United States District Court, D. South Carolina, Anderson/Greenwood Division

December 19, 2017

George Cleveland, III, Plaintiff,
v.
State of South Carolina, Defendant.

          ORDER

          R. Bryan Harwell United States District Judge.

         This matter is before the Court for consideration of Plaintiff's objections to the Magistrate Judge's (1) order denying Plaintiff's motion to recuse and (2) Report and Recommendation (“R & R”) recommending summary dismissal of this case.[1] See ECF Nos. 6, 7, 8, 11, & 14.

         I. Objections to Order Denying Motion to Recuse

         Plaintiff objects to the Magistrate Judge's order denying recusal of himself and the undersigned district judge. See ECF Nos. 6, 7, & 14. Plaintiff's motion to recuse is a nondispositive matter, [2] and therefore the Court must affirm the Magistrate Judge's order unless it is “clearly erroneous or contrary to law.” See 28 U.S.C. § 636(b)(1)(A); Fed.R.Civ.P. 72(a); see, e.g., Kiser v.

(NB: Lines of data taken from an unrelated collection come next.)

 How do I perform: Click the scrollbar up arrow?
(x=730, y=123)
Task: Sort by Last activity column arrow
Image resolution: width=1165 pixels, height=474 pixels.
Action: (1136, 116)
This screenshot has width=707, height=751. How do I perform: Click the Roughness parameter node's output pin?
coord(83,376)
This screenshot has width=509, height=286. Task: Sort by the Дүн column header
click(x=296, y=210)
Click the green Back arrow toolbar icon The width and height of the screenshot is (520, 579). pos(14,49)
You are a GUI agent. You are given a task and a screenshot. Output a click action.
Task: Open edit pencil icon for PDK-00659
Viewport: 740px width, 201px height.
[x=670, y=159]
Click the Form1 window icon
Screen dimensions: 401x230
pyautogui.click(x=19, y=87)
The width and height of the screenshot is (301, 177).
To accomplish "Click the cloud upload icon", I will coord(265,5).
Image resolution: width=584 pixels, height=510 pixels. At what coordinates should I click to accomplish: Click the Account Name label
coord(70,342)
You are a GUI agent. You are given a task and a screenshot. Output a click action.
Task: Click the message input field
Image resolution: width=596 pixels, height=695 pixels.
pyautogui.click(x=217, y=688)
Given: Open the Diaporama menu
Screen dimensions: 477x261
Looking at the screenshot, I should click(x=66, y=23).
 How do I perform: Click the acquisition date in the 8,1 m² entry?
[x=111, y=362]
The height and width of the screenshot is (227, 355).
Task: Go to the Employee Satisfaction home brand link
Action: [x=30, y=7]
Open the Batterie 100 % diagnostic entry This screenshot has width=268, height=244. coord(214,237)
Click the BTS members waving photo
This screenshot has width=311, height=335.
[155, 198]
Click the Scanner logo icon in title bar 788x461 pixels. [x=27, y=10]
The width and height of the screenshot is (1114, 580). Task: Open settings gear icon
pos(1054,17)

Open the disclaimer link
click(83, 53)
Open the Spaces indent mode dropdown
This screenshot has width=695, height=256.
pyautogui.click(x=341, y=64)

Ferris, 2009 WL 1770084, at *1 (S.D. W.Va. June 16, 2009) (recognizing a motion to recuse is a nondispositive matter). The Court agrees with the Magistrate Judge's conclusion that Plaintiff has not established extrajudicial bias warranting disqualification of the Magistrate Judge or the undersigned. See ECF No. 6 at p. 1 (citing 28 U.S.C. § 455, the judicial disqualification statute). Plaintiff's contentions all relate to judicial rulings made by the Magistrate Judge and the undersigned, which are not a basis for recusal. See Liteky v. United States, 510 U.S. 540, 555 (1994) (“[J]udicial rulings alone almost never constitute a valid basis for a bias or partiality motion.”); In re Beard, 811 F.2d 818, 827 (4th Cir. 1987) (“The nature of the judge's bias must be personal and not judicial.”). Accordingly, the Court will affirm the Magistrate Judge's order because it is neither clearly erroneous nor contrary to law.

         II. Objections to R & R

         Plaintiff objects to the Magistrate Judge's R & R recommending summarily dismissal of the Notice of Removal in this case. See ECF Nos. 8 & 11.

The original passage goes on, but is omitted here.